He didn't make his first start until early in his 3-year-old season, but STU's debut was a winning one. The gelding has now compiled a record of 5-4-1 in 13 starts for earnings of $345,097.
For the Windsor Boys, the horse's name isn't as important as where he might take them in the future. Faubert explained that they'd really enjoyed watching Canadian-based Ami's Mesa run second in the Breeders' Cup Filly & Mare Sprint in 2017, and they look forward to someday having the chance to run in the World Championships with a horse of their own.
Of course, Faubert knows the group has already achieved much greater success than most new owners, thanks to the mentorship and partnership with Sikura.
“I keep telling them they've had an impossibly high strike rate,” Sikura said, pointing to the partnership's 10-6-4 record from 28 starts. “I'm glad to be a part of them enjoying the game, though. They really care about the horses.”
To date, the partnership's most successful horse is 2018 Sovereign Award-winner and multiple graded stakes-winner Moonlit Promise. The mare just foaled a colt by Quality Road, and Faubert said the group is looking forward to racing him in the future.
“We're like first-time grandparents now,” Faubert said, laughing.
Looking forward, Faubert said the group hopes to keep STU running through the sprint stakes series at Oaklawn this winter. Additionally, promising young filly Curlin's Voyage is preparing for her 3-year-old season at Woodbine.
The stakes-winning daughter of Curlin is currently in training in Florida with Josie Carroll, and Faubert said the target will be to get her to the Woodbine Oaks.
“Josie sent me a photo of her this week, and she's looking really good,” he said. “All of us have enjoyed learning about this sport, from John and from our world-class trainer Josie Carroll. We've seen what it takes to turn a young horse into a champion, and we've seen all the little challenges that pop up along the way… We're often joking that horse racing is a lot like hockey, because they're both equally tough sports.”
The members of the Windsor Boys partnership all came together through either a connection to hockey or harness racing, both of which were popular in their hometown. One of the members, Joel Quenneville, is a three-time Stanley Cup winner as the head coach of the Chicago Blackhawks.

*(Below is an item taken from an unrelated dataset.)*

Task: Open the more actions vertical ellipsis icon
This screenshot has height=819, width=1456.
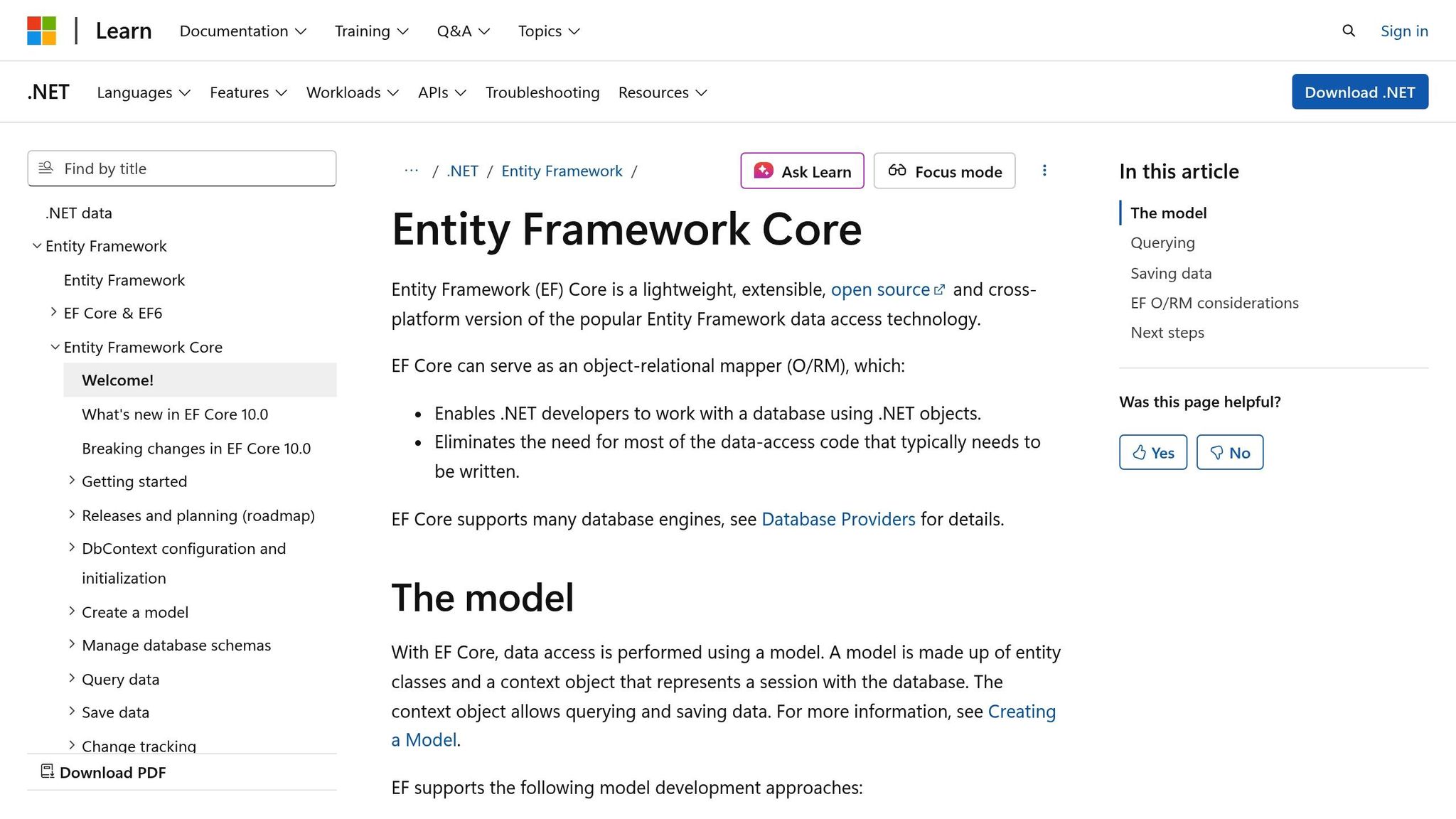Action: pos(1044,171)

Quenneville and Sikura met through hockey when Sikura played for the Windsor Spitfires. When the Windsor Boys started travelling to Saratoga 15 years or so ago for summer vacations, Faubert explained that they all met Sikura there, through his connection to the coach, and began planning a venture in Thoroughbred racing.

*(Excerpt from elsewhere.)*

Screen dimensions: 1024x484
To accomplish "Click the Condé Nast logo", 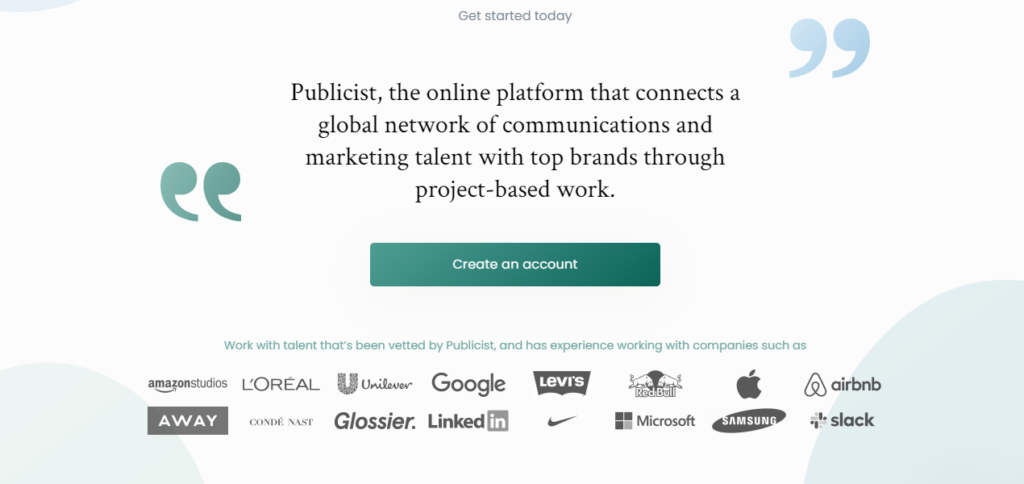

“We just fell in love with the vibe there, and the culture,” Faubert said. “We met through our high school years and have since spread all around and are all involved in various businesses, but we stayed in touch. We finally decided to start the ownership group, and we've really been enjoying it.
“It was (Sikura's) roots to Canada and his love for hockey that made us like him from the start. That's really what brought us all together; Canada, hockey, and horses.”